• Data for this exercise

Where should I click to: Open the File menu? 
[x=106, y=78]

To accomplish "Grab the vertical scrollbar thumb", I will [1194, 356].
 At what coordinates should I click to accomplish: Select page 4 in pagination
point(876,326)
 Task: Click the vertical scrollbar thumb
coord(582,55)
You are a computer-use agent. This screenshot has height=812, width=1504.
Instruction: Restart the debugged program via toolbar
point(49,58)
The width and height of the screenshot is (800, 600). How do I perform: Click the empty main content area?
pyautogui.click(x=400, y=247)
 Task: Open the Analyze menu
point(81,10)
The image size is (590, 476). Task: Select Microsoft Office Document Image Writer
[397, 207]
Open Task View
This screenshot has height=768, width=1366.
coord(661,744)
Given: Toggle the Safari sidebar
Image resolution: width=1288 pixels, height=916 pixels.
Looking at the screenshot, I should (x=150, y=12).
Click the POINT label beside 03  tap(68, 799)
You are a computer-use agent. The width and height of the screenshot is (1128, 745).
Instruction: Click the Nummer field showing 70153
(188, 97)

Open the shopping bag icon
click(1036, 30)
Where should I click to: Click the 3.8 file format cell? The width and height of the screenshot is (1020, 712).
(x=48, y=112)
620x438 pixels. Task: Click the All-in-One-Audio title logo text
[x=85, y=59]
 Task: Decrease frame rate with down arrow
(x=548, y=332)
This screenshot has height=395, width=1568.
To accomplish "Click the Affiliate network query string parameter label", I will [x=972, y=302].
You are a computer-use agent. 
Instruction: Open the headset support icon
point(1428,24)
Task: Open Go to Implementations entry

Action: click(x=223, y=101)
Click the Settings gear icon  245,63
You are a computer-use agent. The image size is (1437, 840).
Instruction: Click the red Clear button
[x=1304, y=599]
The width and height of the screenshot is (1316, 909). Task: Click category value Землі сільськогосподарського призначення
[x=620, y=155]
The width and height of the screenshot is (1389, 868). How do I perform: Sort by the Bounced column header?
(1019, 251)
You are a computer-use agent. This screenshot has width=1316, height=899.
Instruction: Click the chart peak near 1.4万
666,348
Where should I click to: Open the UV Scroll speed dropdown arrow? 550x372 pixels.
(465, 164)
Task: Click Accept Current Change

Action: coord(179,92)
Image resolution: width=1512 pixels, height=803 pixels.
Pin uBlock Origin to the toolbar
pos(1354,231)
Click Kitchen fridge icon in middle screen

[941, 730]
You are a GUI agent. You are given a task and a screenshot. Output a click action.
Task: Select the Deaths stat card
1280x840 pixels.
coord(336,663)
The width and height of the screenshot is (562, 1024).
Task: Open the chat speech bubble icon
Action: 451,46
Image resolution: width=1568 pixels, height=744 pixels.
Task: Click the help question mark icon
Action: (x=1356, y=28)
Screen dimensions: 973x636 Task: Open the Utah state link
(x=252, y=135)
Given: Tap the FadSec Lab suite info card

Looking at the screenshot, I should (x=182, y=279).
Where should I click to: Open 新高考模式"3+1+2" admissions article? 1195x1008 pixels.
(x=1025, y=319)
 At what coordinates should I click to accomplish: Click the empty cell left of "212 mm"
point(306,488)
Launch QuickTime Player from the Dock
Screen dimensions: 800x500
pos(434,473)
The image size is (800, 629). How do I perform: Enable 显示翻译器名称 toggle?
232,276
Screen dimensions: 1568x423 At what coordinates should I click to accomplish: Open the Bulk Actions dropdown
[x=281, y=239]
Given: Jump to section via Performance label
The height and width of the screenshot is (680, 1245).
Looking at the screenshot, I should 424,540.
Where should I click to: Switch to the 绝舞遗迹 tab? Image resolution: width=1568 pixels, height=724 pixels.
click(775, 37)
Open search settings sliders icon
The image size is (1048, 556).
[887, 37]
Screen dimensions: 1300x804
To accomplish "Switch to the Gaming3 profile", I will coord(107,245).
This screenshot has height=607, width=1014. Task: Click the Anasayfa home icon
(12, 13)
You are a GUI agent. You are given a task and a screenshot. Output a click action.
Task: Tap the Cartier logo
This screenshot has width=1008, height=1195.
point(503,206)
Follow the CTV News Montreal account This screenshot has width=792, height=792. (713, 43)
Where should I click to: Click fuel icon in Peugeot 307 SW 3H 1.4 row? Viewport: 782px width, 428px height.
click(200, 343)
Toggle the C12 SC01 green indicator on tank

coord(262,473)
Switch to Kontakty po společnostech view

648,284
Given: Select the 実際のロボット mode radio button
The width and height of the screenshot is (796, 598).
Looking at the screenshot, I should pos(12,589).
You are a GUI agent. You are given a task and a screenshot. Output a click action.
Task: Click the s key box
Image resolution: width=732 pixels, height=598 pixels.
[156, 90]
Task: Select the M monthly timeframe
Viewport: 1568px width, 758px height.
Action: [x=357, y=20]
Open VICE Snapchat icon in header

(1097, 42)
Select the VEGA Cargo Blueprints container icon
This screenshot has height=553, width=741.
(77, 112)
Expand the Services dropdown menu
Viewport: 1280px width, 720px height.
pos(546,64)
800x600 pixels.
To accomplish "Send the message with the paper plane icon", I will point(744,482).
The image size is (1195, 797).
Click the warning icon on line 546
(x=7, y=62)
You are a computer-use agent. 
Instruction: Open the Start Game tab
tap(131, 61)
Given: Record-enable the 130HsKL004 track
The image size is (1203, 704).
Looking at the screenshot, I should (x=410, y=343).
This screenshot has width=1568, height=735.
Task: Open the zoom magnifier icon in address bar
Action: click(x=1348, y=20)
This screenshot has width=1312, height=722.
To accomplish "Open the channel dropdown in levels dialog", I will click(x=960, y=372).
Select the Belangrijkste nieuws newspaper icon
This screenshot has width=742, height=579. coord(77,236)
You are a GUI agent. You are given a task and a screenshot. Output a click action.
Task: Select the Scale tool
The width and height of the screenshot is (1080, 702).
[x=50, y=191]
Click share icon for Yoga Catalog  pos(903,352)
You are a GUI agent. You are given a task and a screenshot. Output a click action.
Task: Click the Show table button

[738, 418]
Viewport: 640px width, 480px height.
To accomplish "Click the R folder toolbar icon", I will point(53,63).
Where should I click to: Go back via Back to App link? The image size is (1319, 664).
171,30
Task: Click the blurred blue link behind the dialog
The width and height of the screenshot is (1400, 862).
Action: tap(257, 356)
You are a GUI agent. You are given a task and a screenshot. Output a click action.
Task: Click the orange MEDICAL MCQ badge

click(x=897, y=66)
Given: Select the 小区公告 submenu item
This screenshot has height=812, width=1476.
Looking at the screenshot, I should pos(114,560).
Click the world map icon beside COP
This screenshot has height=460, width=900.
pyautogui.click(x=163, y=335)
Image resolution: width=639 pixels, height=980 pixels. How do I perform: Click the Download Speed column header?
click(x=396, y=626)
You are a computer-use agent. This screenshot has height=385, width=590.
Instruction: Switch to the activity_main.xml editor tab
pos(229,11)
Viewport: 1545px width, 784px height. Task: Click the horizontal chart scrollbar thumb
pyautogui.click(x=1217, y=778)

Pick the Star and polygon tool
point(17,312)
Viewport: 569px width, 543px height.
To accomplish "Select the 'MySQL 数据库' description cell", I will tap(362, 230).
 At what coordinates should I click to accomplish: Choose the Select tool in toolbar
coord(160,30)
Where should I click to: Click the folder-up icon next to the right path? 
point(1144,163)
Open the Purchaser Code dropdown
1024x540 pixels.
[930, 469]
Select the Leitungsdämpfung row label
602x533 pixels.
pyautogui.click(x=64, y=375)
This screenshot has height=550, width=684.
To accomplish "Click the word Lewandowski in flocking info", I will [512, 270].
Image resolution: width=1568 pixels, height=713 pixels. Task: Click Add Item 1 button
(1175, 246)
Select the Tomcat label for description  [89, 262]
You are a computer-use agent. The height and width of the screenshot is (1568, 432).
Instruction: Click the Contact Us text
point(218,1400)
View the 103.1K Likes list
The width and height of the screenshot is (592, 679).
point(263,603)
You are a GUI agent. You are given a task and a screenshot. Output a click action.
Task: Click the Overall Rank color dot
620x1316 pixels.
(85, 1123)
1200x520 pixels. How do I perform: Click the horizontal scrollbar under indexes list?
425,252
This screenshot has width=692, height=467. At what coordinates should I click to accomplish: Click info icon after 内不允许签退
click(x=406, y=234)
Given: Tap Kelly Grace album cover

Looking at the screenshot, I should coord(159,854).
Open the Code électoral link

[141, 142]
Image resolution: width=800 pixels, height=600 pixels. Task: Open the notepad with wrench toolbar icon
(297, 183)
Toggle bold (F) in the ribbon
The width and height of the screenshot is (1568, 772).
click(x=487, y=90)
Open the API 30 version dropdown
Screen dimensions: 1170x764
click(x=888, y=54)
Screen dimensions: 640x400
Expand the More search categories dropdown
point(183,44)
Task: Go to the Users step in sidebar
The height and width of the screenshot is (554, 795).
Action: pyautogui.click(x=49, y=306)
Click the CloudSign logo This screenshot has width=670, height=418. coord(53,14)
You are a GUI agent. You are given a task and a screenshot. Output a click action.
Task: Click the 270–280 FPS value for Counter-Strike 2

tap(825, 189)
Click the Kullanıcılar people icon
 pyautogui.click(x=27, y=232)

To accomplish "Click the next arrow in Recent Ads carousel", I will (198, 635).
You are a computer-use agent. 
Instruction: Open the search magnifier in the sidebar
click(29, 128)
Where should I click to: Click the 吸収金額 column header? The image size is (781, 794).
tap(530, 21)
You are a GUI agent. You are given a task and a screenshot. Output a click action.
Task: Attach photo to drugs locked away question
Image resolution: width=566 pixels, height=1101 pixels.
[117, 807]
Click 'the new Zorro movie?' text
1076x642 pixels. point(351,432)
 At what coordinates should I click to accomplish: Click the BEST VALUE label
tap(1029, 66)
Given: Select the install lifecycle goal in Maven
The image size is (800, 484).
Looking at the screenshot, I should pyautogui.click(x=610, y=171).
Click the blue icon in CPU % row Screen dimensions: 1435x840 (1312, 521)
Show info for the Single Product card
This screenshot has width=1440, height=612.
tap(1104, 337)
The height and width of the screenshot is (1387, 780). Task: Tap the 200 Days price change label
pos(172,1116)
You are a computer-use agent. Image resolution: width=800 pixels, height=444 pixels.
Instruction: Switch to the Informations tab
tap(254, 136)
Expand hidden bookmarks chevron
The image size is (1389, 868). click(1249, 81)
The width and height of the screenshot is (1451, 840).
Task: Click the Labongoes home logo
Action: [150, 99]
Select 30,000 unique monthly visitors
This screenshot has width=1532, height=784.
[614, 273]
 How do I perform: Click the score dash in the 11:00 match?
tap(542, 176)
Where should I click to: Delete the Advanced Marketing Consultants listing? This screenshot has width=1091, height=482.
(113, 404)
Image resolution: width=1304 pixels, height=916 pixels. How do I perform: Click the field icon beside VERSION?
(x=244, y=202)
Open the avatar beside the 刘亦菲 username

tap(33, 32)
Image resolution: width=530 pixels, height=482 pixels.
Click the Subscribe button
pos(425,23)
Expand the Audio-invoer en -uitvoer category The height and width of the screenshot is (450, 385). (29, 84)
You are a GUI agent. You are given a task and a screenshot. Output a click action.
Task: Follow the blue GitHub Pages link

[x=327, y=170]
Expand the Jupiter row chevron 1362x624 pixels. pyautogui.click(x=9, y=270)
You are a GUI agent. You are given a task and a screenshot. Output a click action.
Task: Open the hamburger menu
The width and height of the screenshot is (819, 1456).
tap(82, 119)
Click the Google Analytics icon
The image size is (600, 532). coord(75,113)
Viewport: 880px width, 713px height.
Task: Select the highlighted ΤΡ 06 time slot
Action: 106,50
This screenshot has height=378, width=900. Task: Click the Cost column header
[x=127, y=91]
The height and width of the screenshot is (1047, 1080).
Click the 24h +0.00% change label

• Instructions to follow
Your task is to restate, word for word, only those lines above that fall between the line holding "You are a computer-use agent. The image" and the line holding "Given: Jump to section via Performance label", inclusive.

• Answer to the exercise
You are a computer-use agent. The image size is (1437, 840).
Instruction: Click the red Clear button
[x=1304, y=599]
The width and height of the screenshot is (1316, 909). Task: Click category value Землі сільськогосподарського призначення
[x=620, y=155]
The width and height of the screenshot is (1389, 868). How do I perform: Sort by the Bounced column header?
(1019, 251)
You are a computer-use agent. This screenshot has width=1316, height=899.
Instruction: Click the chart peak near 1.4万
666,348
Where should I click to: Open the UV Scroll speed dropdown arrow? 550x372 pixels.
(465, 164)
Task: Click Accept Current Change

Action: coord(179,92)
Image resolution: width=1512 pixels, height=803 pixels.
Pin uBlock Origin to the toolbar
pos(1354,231)
Click Kitchen fridge icon in middle screen

[941, 730]
You are a GUI agent. You are given a task and a screenshot. Output a click action.
Task: Select the Deaths stat card
1280x840 pixels.
coord(336,663)
The width and height of the screenshot is (562, 1024).
Task: Open the chat speech bubble icon
Action: 451,46
Image resolution: width=1568 pixels, height=744 pixels.
Task: Click the help question mark icon
Action: (x=1356, y=28)
Screen dimensions: 973x636 Task: Open the Utah state link
(x=252, y=135)
Given: Tap the FadSec Lab suite info card

Looking at the screenshot, I should (x=182, y=279).
Where should I click to: Open 新高考模式"3+1+2" admissions article? 1195x1008 pixels.
(x=1025, y=319)
 At what coordinates should I click to accomplish: Click the empty cell left of "212 mm"
point(306,488)
Launch QuickTime Player from the Dock
Screen dimensions: 800x500
pos(434,473)
The image size is (800, 629). How do I perform: Enable 显示翻译器名称 toggle?
232,276
Screen dimensions: 1568x423 At what coordinates should I click to accomplish: Open the Bulk Actions dropdown
[x=281, y=239]
Given: Jump to section via Performance label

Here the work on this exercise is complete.